(Stored records)

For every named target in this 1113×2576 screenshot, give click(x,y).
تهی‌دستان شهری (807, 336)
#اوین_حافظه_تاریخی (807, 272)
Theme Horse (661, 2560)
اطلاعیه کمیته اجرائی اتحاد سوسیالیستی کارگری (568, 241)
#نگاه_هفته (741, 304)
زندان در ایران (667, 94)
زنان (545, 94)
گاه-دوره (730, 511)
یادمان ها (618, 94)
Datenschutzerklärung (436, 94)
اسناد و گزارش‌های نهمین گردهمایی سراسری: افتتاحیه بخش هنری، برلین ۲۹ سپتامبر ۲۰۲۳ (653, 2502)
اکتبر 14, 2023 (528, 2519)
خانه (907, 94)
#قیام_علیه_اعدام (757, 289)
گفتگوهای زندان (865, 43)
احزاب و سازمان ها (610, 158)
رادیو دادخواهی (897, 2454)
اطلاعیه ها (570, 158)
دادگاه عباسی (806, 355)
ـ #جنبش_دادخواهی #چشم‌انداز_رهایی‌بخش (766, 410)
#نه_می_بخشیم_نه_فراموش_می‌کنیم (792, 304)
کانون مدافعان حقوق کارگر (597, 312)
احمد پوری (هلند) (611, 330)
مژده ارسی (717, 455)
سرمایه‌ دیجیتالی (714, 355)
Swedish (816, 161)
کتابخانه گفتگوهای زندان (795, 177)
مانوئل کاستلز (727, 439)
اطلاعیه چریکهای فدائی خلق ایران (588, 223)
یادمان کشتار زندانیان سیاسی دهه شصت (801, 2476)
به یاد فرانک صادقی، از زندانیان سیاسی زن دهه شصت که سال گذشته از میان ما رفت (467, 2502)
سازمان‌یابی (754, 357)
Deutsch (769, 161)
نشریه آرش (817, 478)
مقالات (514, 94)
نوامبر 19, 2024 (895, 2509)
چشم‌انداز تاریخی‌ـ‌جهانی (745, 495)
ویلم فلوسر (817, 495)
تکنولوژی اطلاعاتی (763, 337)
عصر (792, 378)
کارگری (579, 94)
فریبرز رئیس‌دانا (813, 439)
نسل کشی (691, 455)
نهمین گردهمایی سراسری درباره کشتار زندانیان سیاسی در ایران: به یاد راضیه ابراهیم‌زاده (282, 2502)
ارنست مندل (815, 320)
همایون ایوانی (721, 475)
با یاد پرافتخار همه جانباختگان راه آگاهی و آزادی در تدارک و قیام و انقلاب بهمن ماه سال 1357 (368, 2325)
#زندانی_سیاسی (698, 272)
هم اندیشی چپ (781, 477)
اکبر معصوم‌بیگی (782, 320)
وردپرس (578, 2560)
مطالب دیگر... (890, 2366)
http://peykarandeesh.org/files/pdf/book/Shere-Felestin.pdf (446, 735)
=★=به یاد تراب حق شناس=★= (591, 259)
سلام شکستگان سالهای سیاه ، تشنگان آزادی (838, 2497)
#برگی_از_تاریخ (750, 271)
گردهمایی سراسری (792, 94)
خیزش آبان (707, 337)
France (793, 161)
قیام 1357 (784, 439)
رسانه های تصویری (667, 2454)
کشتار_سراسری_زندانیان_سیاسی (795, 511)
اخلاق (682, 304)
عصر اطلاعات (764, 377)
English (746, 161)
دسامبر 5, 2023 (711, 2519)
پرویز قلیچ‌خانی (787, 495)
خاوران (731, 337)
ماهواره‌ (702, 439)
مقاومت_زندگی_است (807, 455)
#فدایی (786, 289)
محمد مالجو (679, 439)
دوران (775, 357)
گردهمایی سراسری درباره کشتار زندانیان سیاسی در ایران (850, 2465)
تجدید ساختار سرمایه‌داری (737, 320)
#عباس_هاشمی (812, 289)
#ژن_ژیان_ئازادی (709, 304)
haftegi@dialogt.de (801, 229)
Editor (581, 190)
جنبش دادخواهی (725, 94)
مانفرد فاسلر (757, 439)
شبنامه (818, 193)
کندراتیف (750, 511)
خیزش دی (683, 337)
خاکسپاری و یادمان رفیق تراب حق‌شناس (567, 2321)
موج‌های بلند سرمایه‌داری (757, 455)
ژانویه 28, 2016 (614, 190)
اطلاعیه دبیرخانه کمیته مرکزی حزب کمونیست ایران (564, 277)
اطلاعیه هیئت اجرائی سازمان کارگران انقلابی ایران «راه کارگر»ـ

PROBLEM TO WORK ON:
Begin with the first line of the data above and, please, print each line exactly until you have printed the line containing "نسل کشی (691, 455)"; print nothing else.

TASK ANSWER:
For every named target in this 1113×2576 screenshot, give click(x,y).
تهی‌دستان شهری (807, 336)
#اوین_حافظه_تاریخی (807, 272)
Theme Horse (661, 2560)
اطلاعیه کمیته اجرائی اتحاد سوسیالیستی کارگری (568, 241)
#نگاه_هفته (741, 304)
زندان در ایران (667, 94)
زنان (545, 94)
گاه-دوره (730, 511)
یادمان ها (618, 94)
Datenschutzerklärung (436, 94)
اسناد و گزارش‌های نهمین گردهمایی سراسری: افتتاحیه بخش هنری، برلین ۲۹ سپتامبر ۲۰۲۳ (653, 2502)
اکتبر 14, 2023 (528, 2519)
خانه (907, 94)
#قیام_علیه_اعدام (757, 289)
گفتگوهای زندان (865, 43)
احزاب و سازمان ها (610, 158)
رادیو دادخواهی (897, 2454)
اطلاعیه ها (570, 158)
دادگاه عباسی (806, 355)
ـ #جنبش_دادخواهی #چشم‌انداز_رهایی‌بخش (766, 410)
#نه_می_بخشیم_نه_فراموش_می‌کنیم (792, 304)
کانون مدافعان حقوق کارگر (597, 312)
احمد پوری (هلند) (611, 330)
مژده ارسی (717, 455)
سرمایه‌ دیجیتالی (714, 355)
Swedish (816, 161)
کتابخانه گفتگوهای زندان (795, 177)
مانوئل کاستلز (727, 439)
اطلاعیه چریکهای فدائی خلق ایران (588, 223)
یادمان کشتار زندانیان سیاسی دهه شصت (801, 2476)
به یاد فرانک صادقی، از زندانیان سیاسی زن دهه شصت که سال گذشته از میان ما رفت (467, 2502)
سازمان‌یابی (754, 357)
Deutsch (769, 161)
نشریه آرش (817, 478)
مقالات (514, 94)
نوامبر 19, 2024 (895, 2509)
چشم‌انداز تاریخی‌ـ‌جهانی (745, 495)
ویلم فلوسر (817, 495)
تکنولوژی اطلاعاتی (763, 337)
عصر (792, 378)
کارگری (579, 94)
فریبرز رئیس‌دانا (813, 439)
نسل کشی (691, 455)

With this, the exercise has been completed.